Nets' Dzanan Musa To Wear 'Equality and Peace' On His Jersey Upon NBA Restart


Dzanan Musa will wear “Equality and Peace” as the message across the back of his Brooklyn Nets jersey upon the NBA’s restart, using the platform the league is allowing players to make a statement about the racial injustice in the country he has only called home for a little while.

Musa, who is Bosnian and didn’t know much about the United States when he came here after being drafted by the Nets, said on a Nets Zoom call Monday night that his message was sparked by his girlfriend’s reaction to seeing the video of George Floyd’s death.

“My girlfriend called me and she was crying because of that,” Musa said. “She was very emotional about it. She was telling me, ‘Did you see what happened?’ I did not, because I was in practice. I’m not too much on social media; the last three or four months I’ve been trying to stay out of it. But when I saw it, it was horrifying.”

Musa is not an American by birth, but didn’t need to be to understand the gravity of what has been happening in the country over the last few months.

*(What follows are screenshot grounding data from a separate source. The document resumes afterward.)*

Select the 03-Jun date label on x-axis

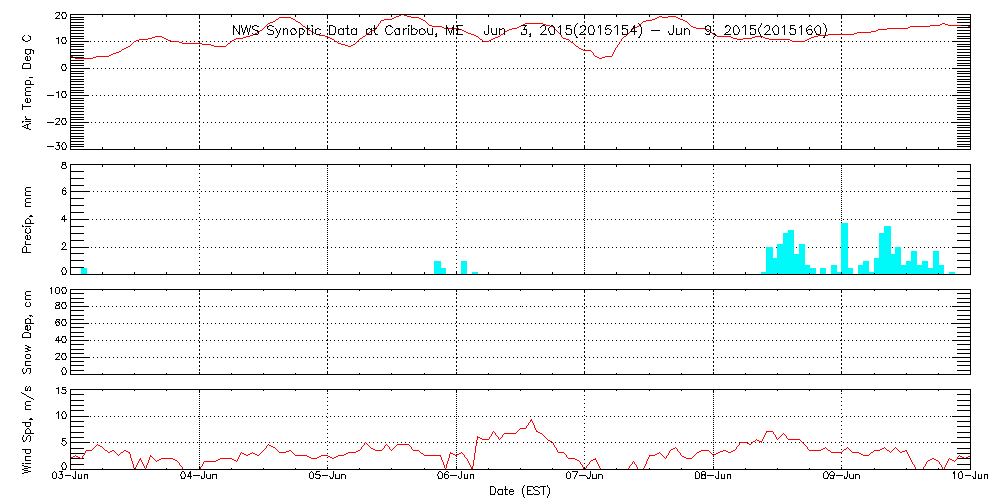coord(71,477)
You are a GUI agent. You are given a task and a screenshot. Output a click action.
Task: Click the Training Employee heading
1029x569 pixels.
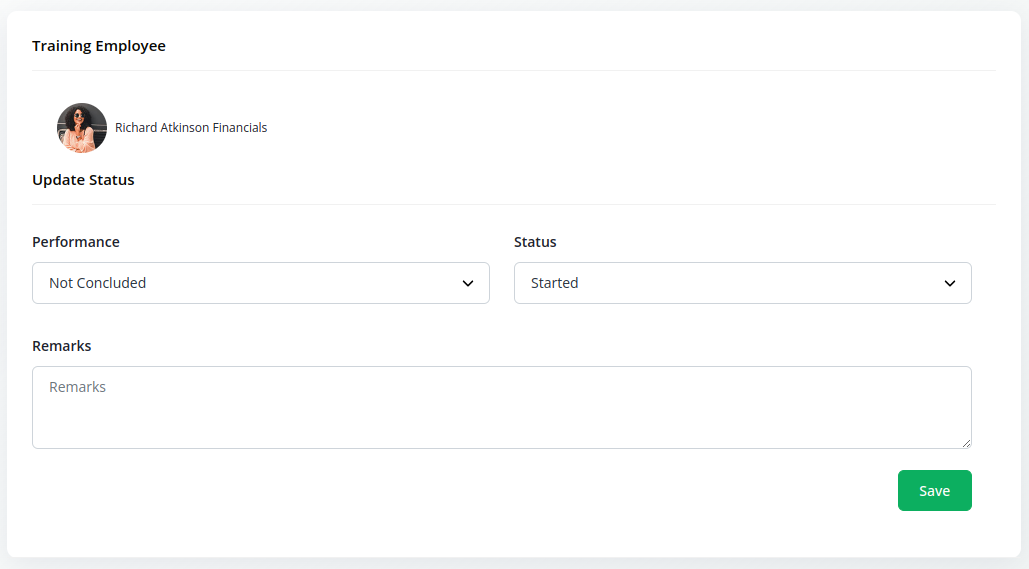(x=99, y=46)
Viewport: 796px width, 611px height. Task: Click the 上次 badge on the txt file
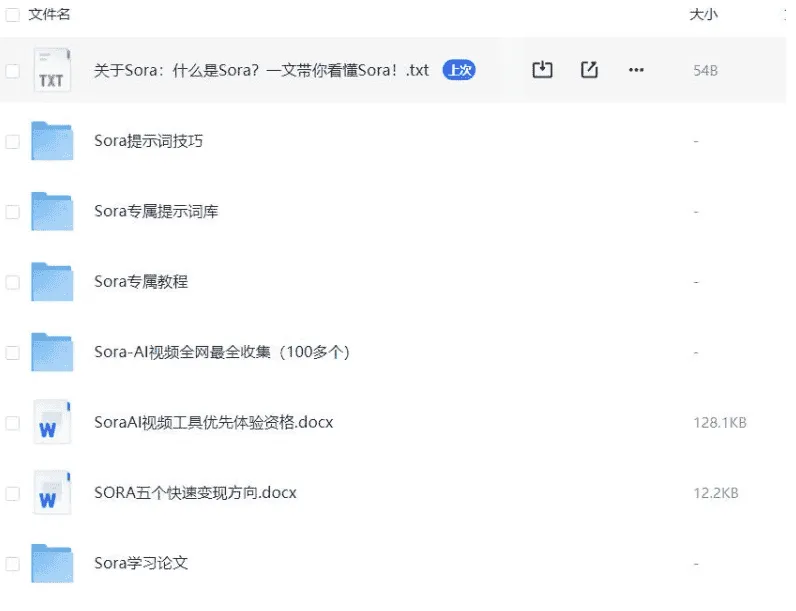click(459, 70)

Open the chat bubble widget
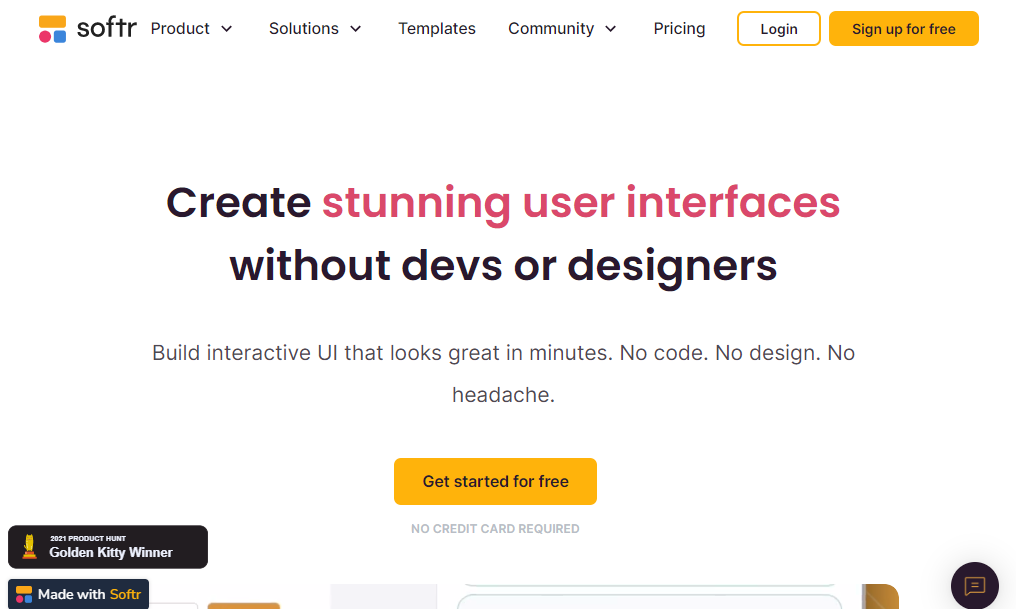tap(974, 585)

“Of course, it’s just terrible from my perspective. First of all, I’m not from America and to see that brutality happen it hurts my heart a lot,” he said. “I’m with Black Lives Matter all day. I’m going to change my jersey in Orlando to be Equality and Peace.”

Musa hopes to be a big factor for the Nets when the NBA season resumes, as the team is without Kyrie Irving, Wilson Chandler, DeAndre Jordan, and now Spencer Dinwiddie as a result of injury or COVID-19 concerns, and he has a leg up from being one of the Nets who stayed in Brooklyn when the NBA shut down.

“I decided to stay in Brooklyn and try to get better as much as possible,” Musa said. “I tried to gain weight, trying to get stronger at home, and then when the practice facility opened, I was first in the gym trying to get Jacque’s attention to get him to know I’m ready for whatever.”

It would be a big step for Musa, who averaged just 4.2 points per game in 35 contests earlier this year, and didn’t play a single minute after the All-Star Break.

“In the bad games, I was thinking too much. I was trying to impress everybody. I was trying to do too many things,” Musa said. “I matured a lot from that point, from let’s say February to now, just to realize what’s my role on the team: to give the energy, to make the right plays and just to help my team win, not thinking about individual stats too much.”